The Caine Mutiny Court-Martial: Último filme de William Friedkin é uma despedida magnética

The Caine Mutiny Court-Martial: Último filme de William Friedkin é uma despedida magnética

Último filme do diretor de O Exorcista é um intrigante drama de tribunal

Guilherme Jacobs
6 de outubro de 2023 - 8 min leitura
Crítica

A primeira tela nos créditos de The Caine Mutiny Court-Martial, o novo longa-metragem do grande diretor William Friedkin (O Exorcista, Operação França), dedica o filme ao falecido Lance Reddick, que tem nesse drama de tribunal um de seus últimos papéis. Poucos meses após a morte de Reddick, Friedkin também se foi, dando ao projeto uma dupla finalidade; o ator ainda tem alguns trabalhos finalizados, mas o cineasta encerra sua carreira aqui.

Começo essa crítica citando isso por que, apesar de The Caine Mutiny Court-Martial não ser explicitamente sobre morte, ele é um filme sobre outro tipo de perda, além de ser ideal para analisar o que faz os trabalhos de seus artistas, em frente ou por trás da câmera, tão exemplar.

Há uma razão pela qual dramas judiciais tipicamente fazem parte da carreira de tantos realizadores e astros de renome; Sidney Lumet e Paul Newman; Rob Reiner e Tom Cruise e Jack Nicholson; Sidney Lumet, de novo, e todo o elenco de 12 Homens e Uma Sentença. No ambiente limitado, quatro paredes e alguns personagens, as técnicas mais básicas são essenciais, e a excelência na construção de uma imagem ou transmissão de uma emoção fazem toda a diferença no veredito.

The Caine Mutiny Court-Martial é, em termos de estilo, muito simples. Com dois cenários, meia dúzia de atores com falas e grandes seções de diálogo, a despedida de William Friedkin realça o poder de combinar uma boa interpretação com um bom texto, e mais ainda como um mestre pode transformar um corte para um plano fechado em uma odisseia magnética.

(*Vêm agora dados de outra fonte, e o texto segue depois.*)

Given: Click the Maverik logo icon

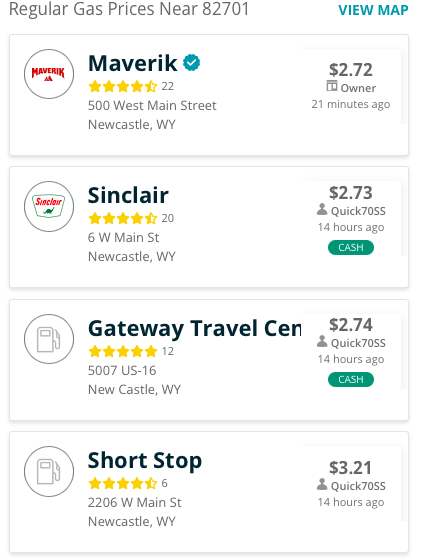Looking at the screenshot, I should click(x=49, y=74).

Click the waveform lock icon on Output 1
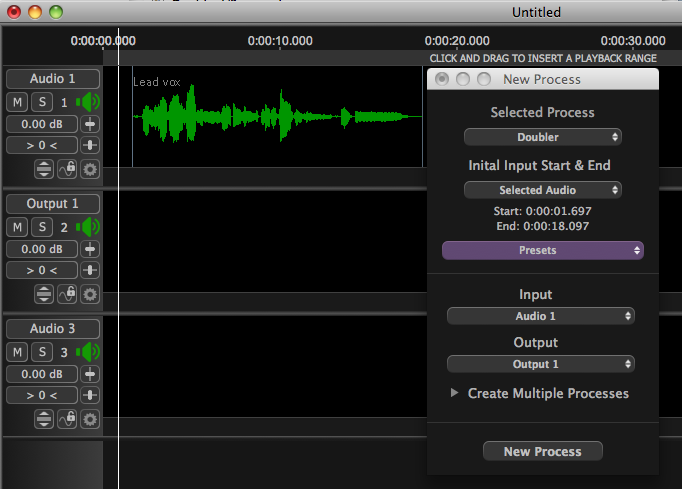[67, 294]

Apesar da estreia no glamoroso Festival de Veneza, The Caine Mutiny Court-Martial foi dispensado para lançamento direto em streaming (no Brasil, o filme será disponibilizado pelo Paramount+, mas ainda não há data), oferecendo uma metáfora assombrosa de como a indústria cinematográfica trata suas lendas nesse momento onde tudo é "conteúdo." Isso é visível na produção, particularmente no visual televisivo da obra, fotografada de forma cristalina mas chapada por Michael Grady, provavelmente um misto de deficiência do diretor de fotografia e limitação de recursos.

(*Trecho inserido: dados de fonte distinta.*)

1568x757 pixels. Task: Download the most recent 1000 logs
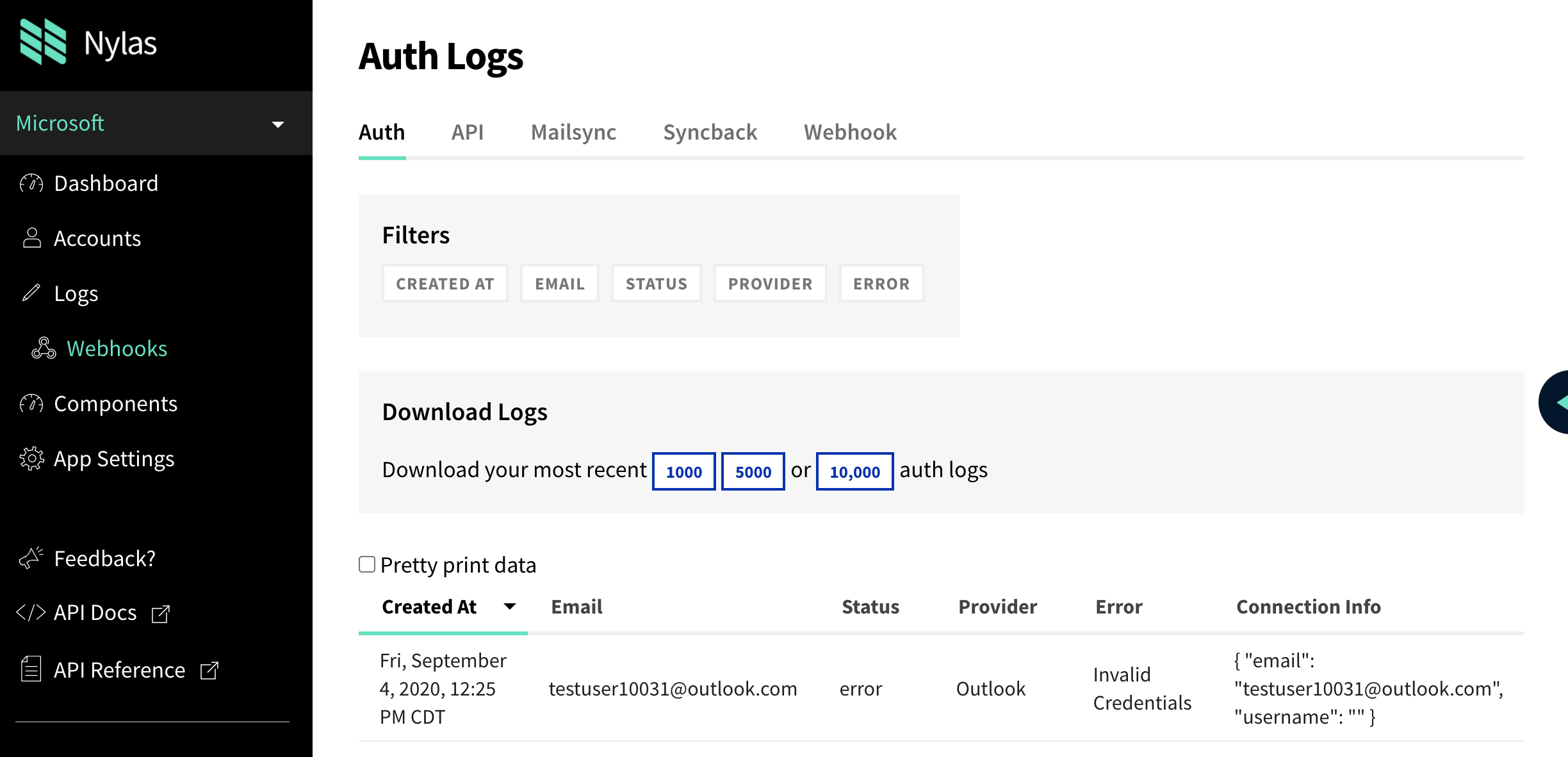coord(683,472)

Mas Friedkin (com a ajuda de alguns diretores auxiliares como Guillermo del Toro) consegue prender nossa atenção independente disso. Cautelosamente enquadrando cada membro do elenco, encenando diálogo após diálogo como só alguém com total controle de atmosfera consegue e recebendo em troca um excepcional trabalho de atores como Reddick, Jason Clarke, Jake Lacy, Kiefer Sutherland, Monica Raymund e Lewis Pullman para povoar os procedimentos com vida e emoção. Friedkin mantém controle, acelera e transforma o tom com as mais rudimentares ferramentas. Quem está em cena? Por que? E como?

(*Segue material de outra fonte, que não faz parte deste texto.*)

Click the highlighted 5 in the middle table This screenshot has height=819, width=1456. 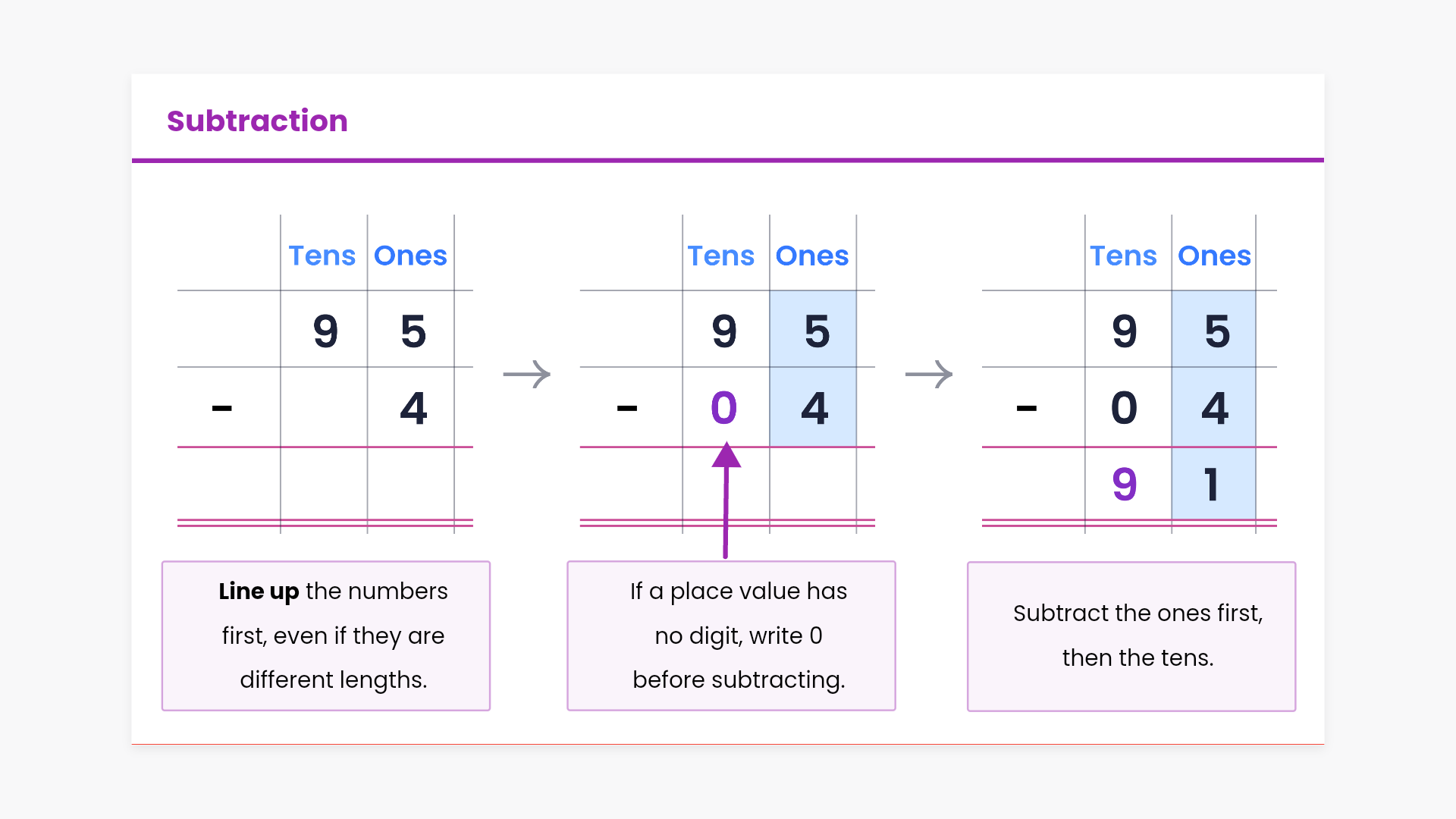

O caso em questão é o julgamento do suposto motim cometido pelo tenente Stephen Maryk (Lacy) contra o seu comandante, o tenente Phillip Queeg (Sutherland), durante uma tempestade brutal. Segundo Maryk, Queeg surtou no momento e estava prestes a afundar o navio quando ele tomou o comando. Reddick é o juiz, enquanto Clark e Raymund interpretam, respectivamente, o advogado da defesa e a promotora.

Originado como um livro por Herman Wouk e depois transformado em peça pelo próprio autor, The Caine Mutiny já foi adaptado para filme duas vezes antes. A primeira, A Nave da Revolta com Humphrey Bogart, mostra todo o acontecimento no navio, mas a de Friedkin, assim como o filme para televisão dirigido por Robert Altman nos anos 1980, vai direto para a corte.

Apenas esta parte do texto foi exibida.